*PAGE TEXT*.
+ + + +

Posted on 10/14/2010 8:49:47 AM PDT by La Lydia

The more corrupt the state, the more numerous the laws. - Tacitus, A.D. 56-120 ** Congress passed and the president signed 125 bills into law in 2009. Your tireless federal regulatory agencies were even busier: They issued 3,503 rules and regulations. Regulations considered in recent years have included energy-efficiency standards for clothes washers and pool heaters, SUV emission rules and the Consumer Product Safety Commission's designs to regulate escalators (safer than unregulated stair steps, by the way) as a "consumer product."

The year's Federal Register - the daily depository of federal regulations - already tops 61,000 pages. According to research conducted for the Small Business Administration by economists Nicole V. and W. Mark Crain, annual off-budget regulatory costs exceed $1.7 trillion, an amount equivalent to more than half the level of the federal budget itself and on a par with the stratospheric annual deficit.

+ + + +

*DATA LINES*.
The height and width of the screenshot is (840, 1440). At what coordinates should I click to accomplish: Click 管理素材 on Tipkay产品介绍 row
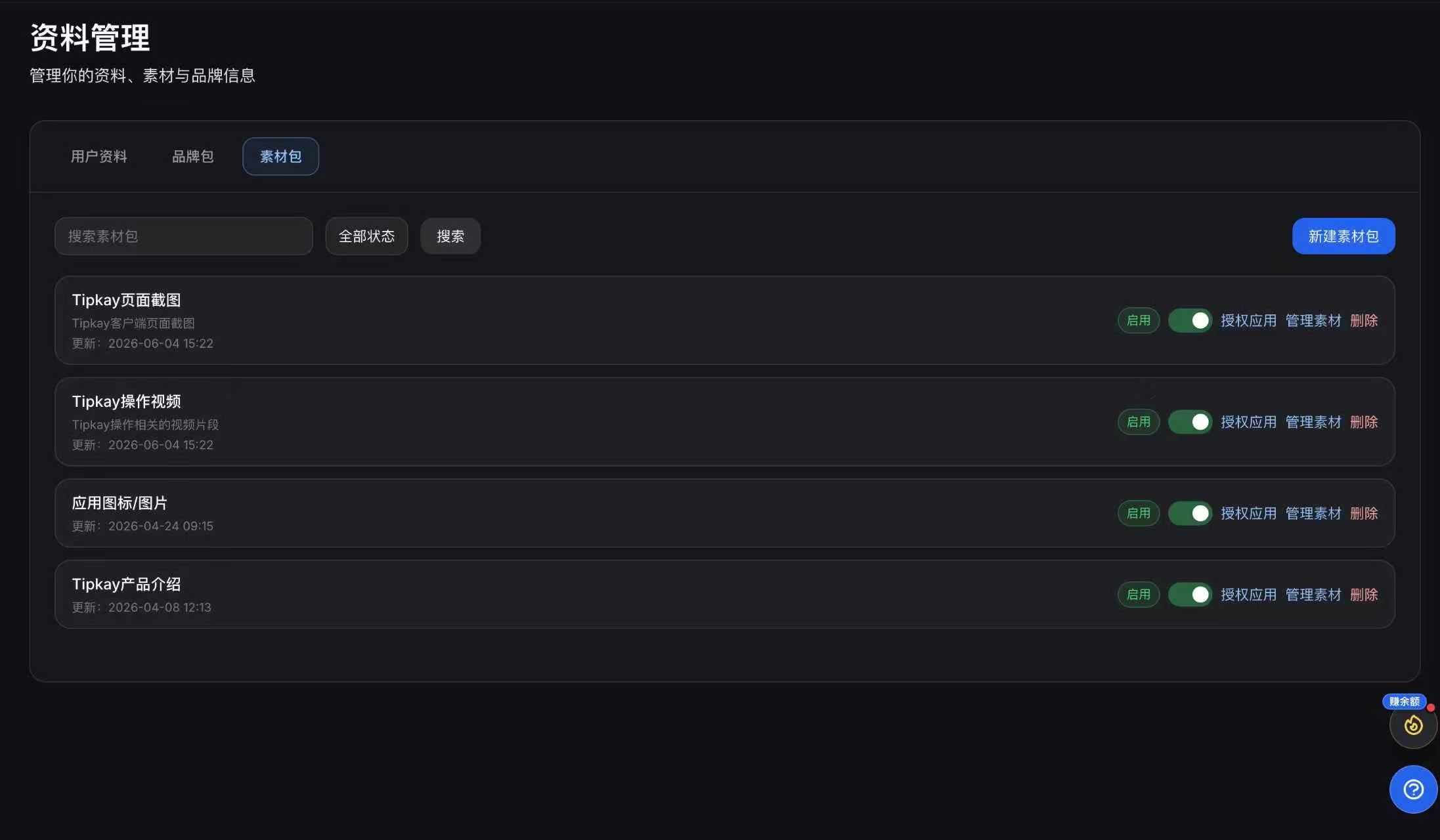(x=1313, y=594)
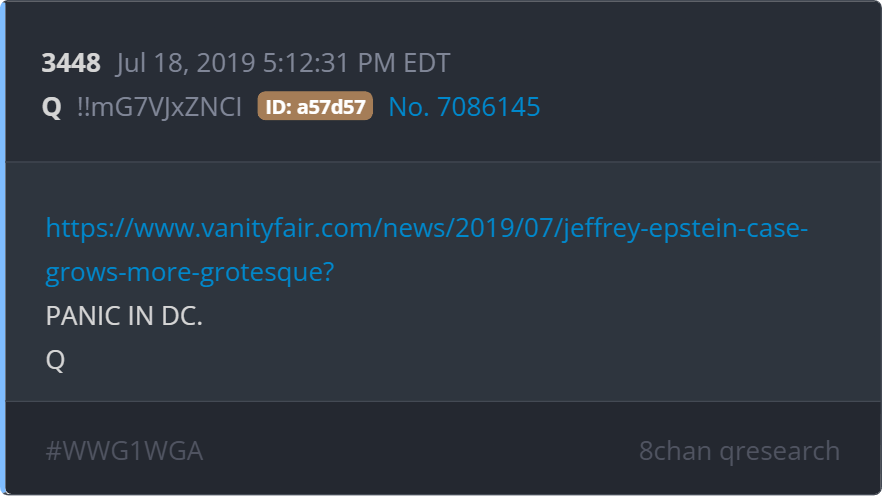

+ + + +

*WORK TO COMPLETE*.
• 1. In the excerpt on federal regulation, how many rules and regulations did federal regulatory agencies issue in 2009?
• 2. Transcribe the excerpt on federal regulation from "The year's Federal" to "stratospheric annual deficit.".

*RESPONSES IN ORDER*.
• 1. 3,503

• 2.
The year's Federal Register - the daily depository of federal regulations - already tops 61,000 pages. According to research conducted for the Small Business Administration by economists Nicole V. and W. Mark Crain, annual off-budget regulatory costs exceed $1.7 trillion, an amount equivalent to more than half the level of the federal budget itself and on a par with the stratospheric annual deficit.